Weber: First of all, they have a government to negotiate the deal… and is responsible…
[Intervention by another journalist]: The deal is finalised…
Weber: But again, the opposition is formally not needed for accepting now the compromise. So, it’s the role of opposition to show an alternative, that is the role of an opposition, and Kyriakos is not opposing to the principle idea to find a compromise.
EURACTIV published three articles from Weber’s talk with the journalists. Stolton focused on what the German politician said about transatlantic relations and Fortuna on post-EU elections coalitions, while Michalopoulos co-authored a story on Macedonia, in which Weber was faithfully quoted.
The bottom line of the article co-written by Michalopoulos is that Weber spoke about the need to find a compromise on the name dispute and said the leader of New Democracy, Kyriakos Mitsotakis, was not opposing this either. This caused a political uproar in Greece.
For once, Weber was reasonably clear on the issue, but he later backtracked.
We can only imagine the number of phone calls Weber’s office received from Greece. In the end, Weber tweeted that such an interview (which by the way we never qualified as an interview) had not taken place.

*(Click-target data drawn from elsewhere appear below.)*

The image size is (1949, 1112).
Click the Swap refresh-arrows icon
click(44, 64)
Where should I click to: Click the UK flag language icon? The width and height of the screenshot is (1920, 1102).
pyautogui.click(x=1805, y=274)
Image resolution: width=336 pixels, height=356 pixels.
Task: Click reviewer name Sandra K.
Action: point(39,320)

I fully respect the sensitivity of the Greek people on the name issue with FYROM. There was no interview on this topic. I respect the stance of @kmitsotakis and I strongly believe that he will lead Greece to stability and prosperity by tackling populism.
— Manfred Weber (@ManfredWeber) January 10, 2019
EURACTIV therefore made the decision to publish the voice recording of Weber, although we were advised against doing so as the meeting had been announced as ‘background’. But nobody warned the attending journalists that Weber’s statements were off-the-record, even when our colleagues were holding their voice recorders in front of him.
— Dara Murphy (@DaraMurphyEPP) January 10, 2019
In our view, politicians should be able to take responsibility for what they say and not hide behind the form of their appearances: on-the-record, background, off-the-record, deep background and what have you.
We published what Weber said about Macedonia also because we like his statement. Especially if he wants to become Commission President. He should be proud of what he said, and we are certainly proud to report it.
And we also hope journalists will not be blacklisted. We are curious why our most senior journalists weren’t invited to this meeting.